(Data for the task Opens)

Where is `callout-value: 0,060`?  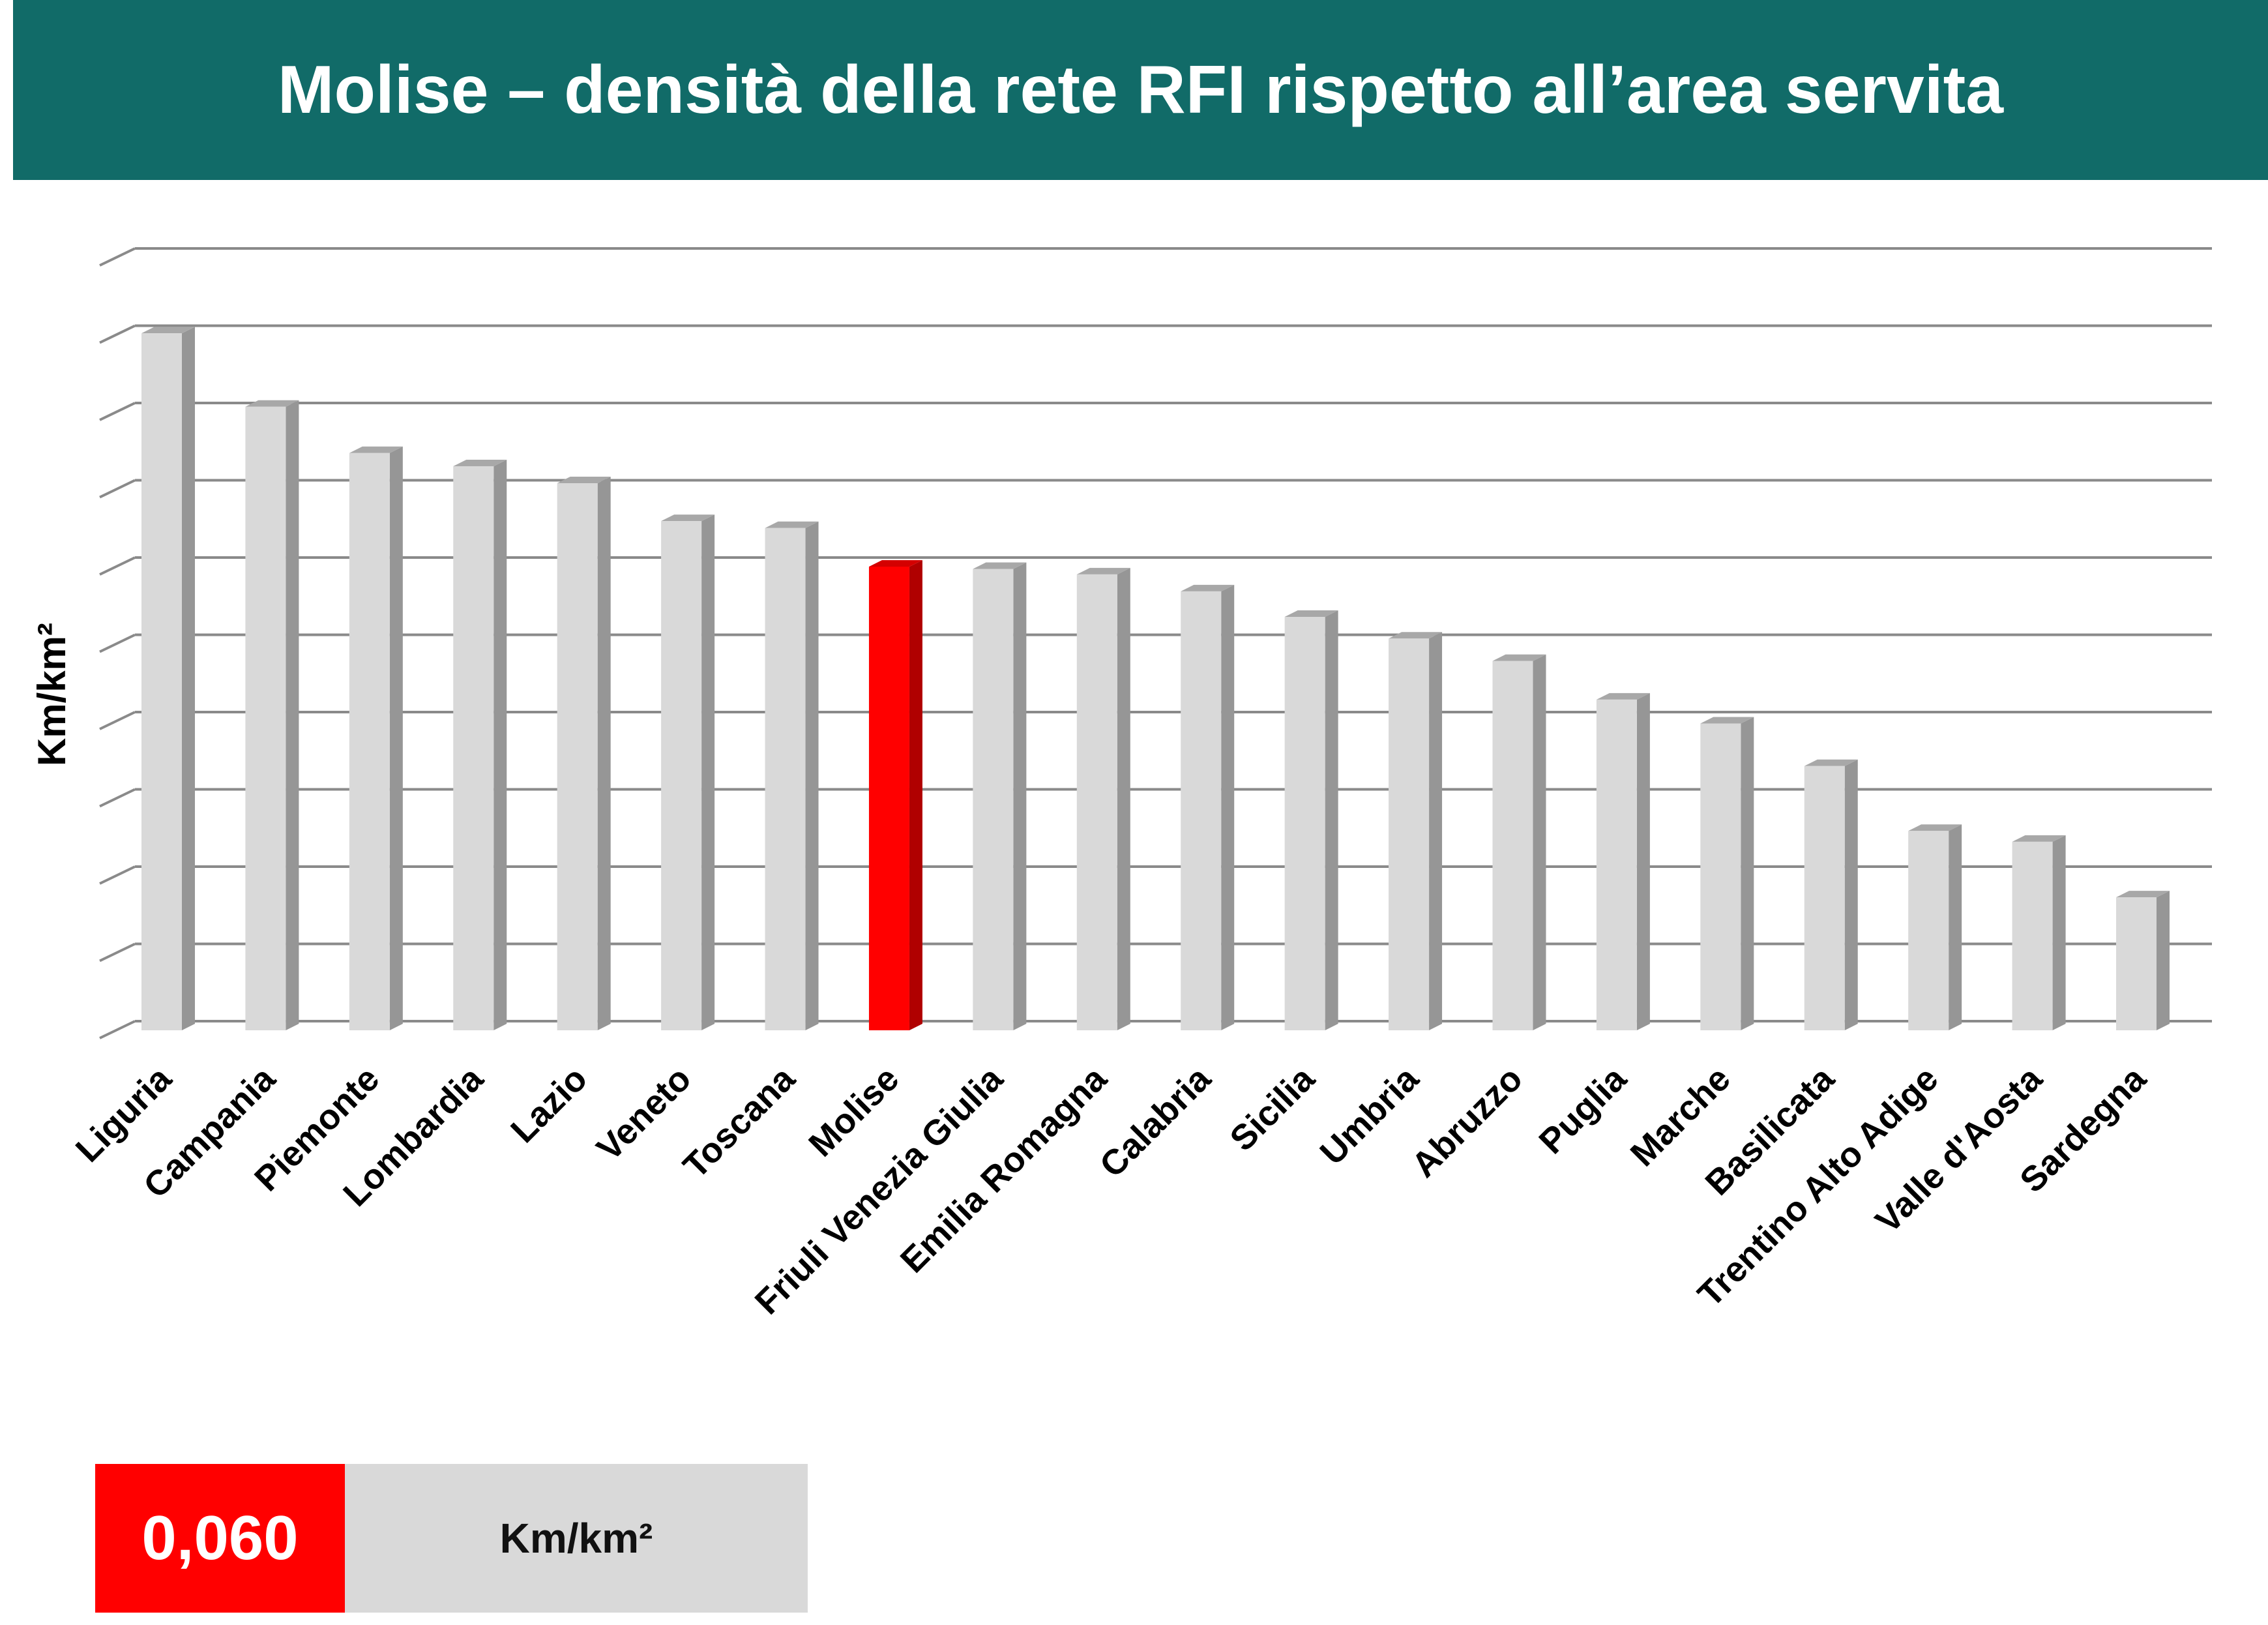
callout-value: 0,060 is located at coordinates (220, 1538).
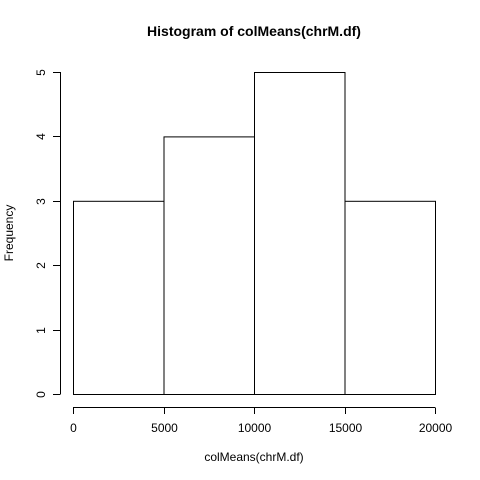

(Data for the task Closes)
(Data for the task Opens)

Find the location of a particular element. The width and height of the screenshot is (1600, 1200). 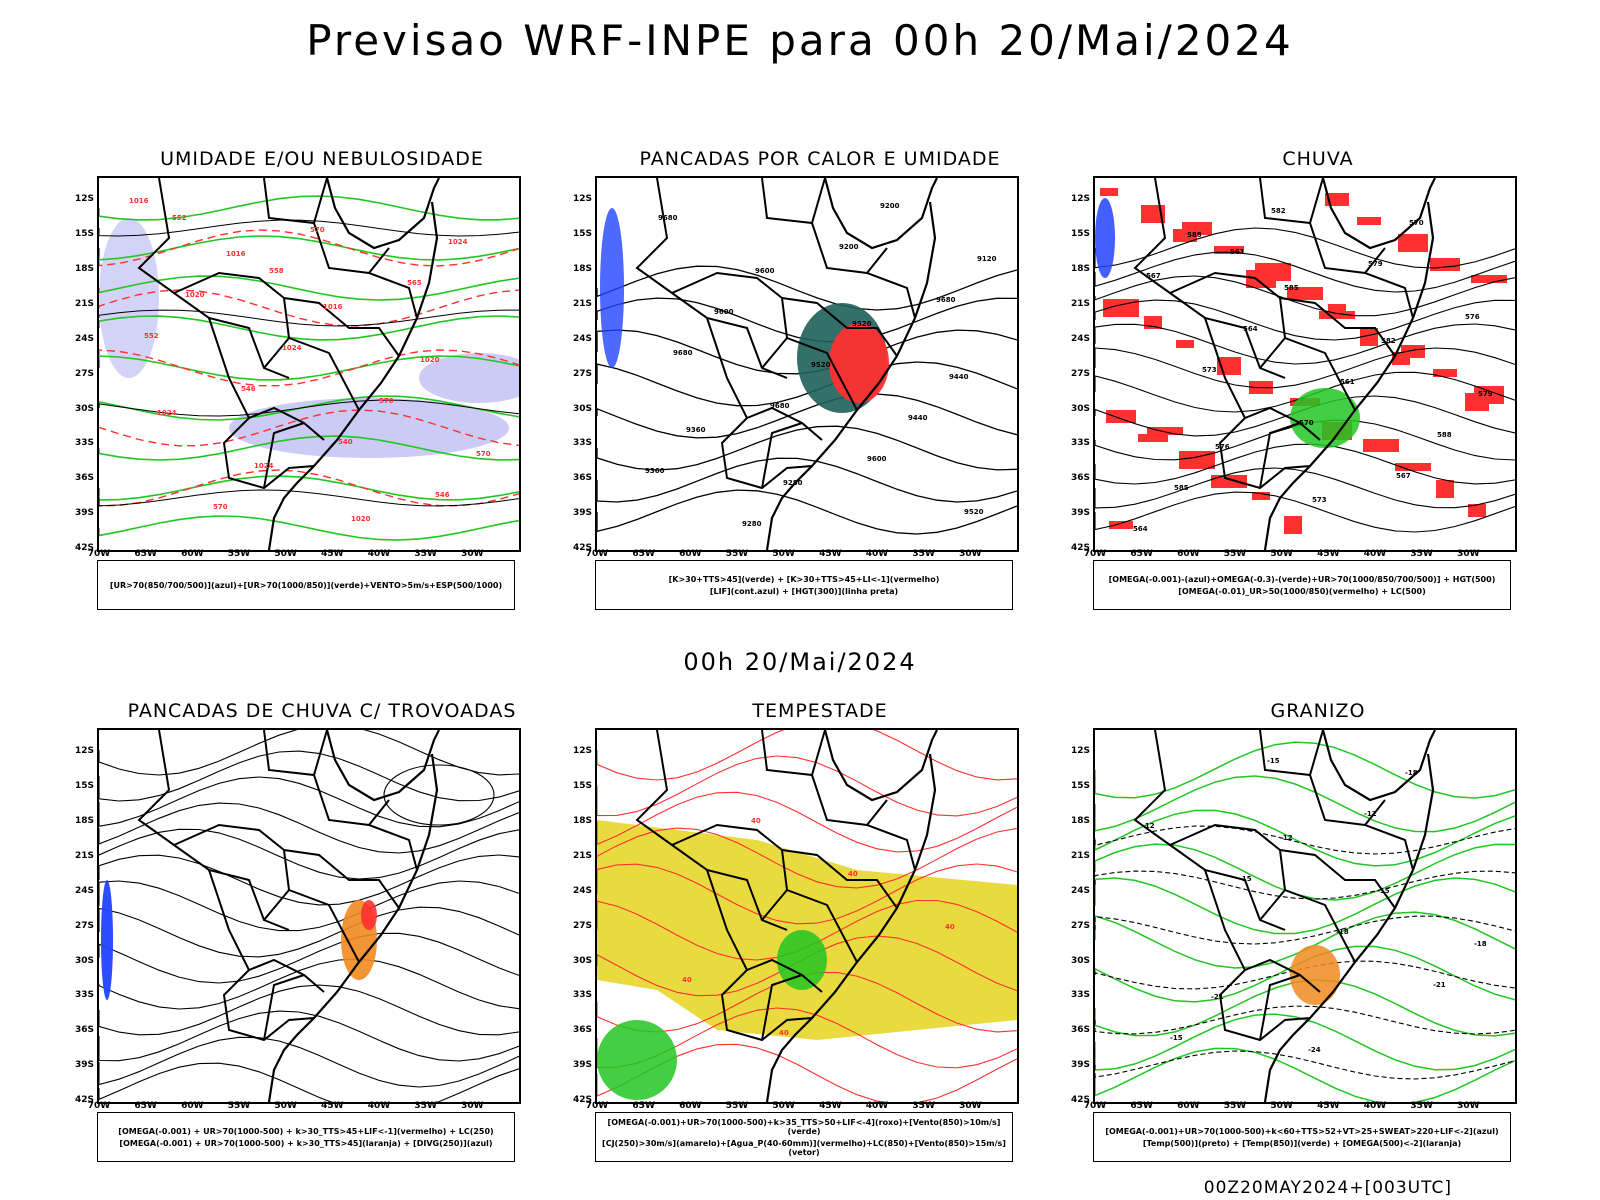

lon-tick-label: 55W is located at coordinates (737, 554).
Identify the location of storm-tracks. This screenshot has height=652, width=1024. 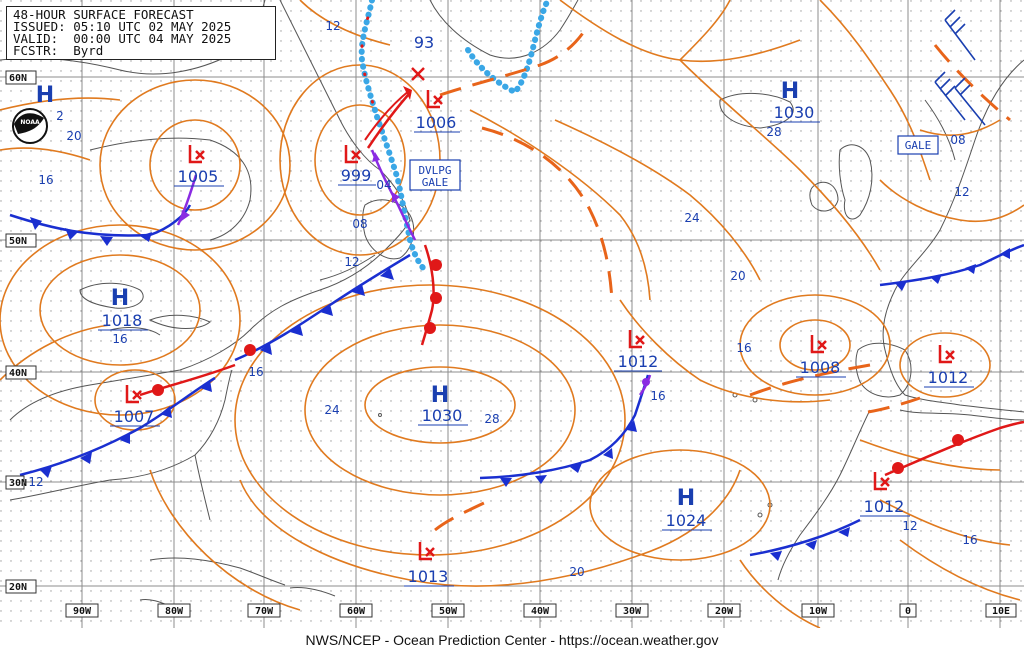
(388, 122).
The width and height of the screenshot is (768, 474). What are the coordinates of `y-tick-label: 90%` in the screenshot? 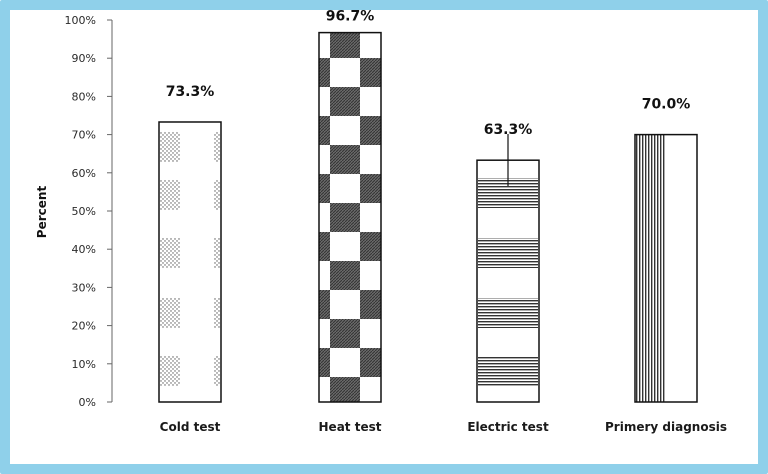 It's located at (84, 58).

(Data for the task Closes)

## Task to complete
Please duplicate the lines that run from the line containing "Find the location" through the line containing "(388, 122).", including both of those lines, and leave the pictures out of your copy.

## Task response
Find the location of a particular element. The width and height of the screenshot is (1600, 1200). 

lon-tick-label: 55W is located at coordinates (737, 554).
Identify the location of storm-tracks. This screenshot has height=652, width=1024. 
(388, 122).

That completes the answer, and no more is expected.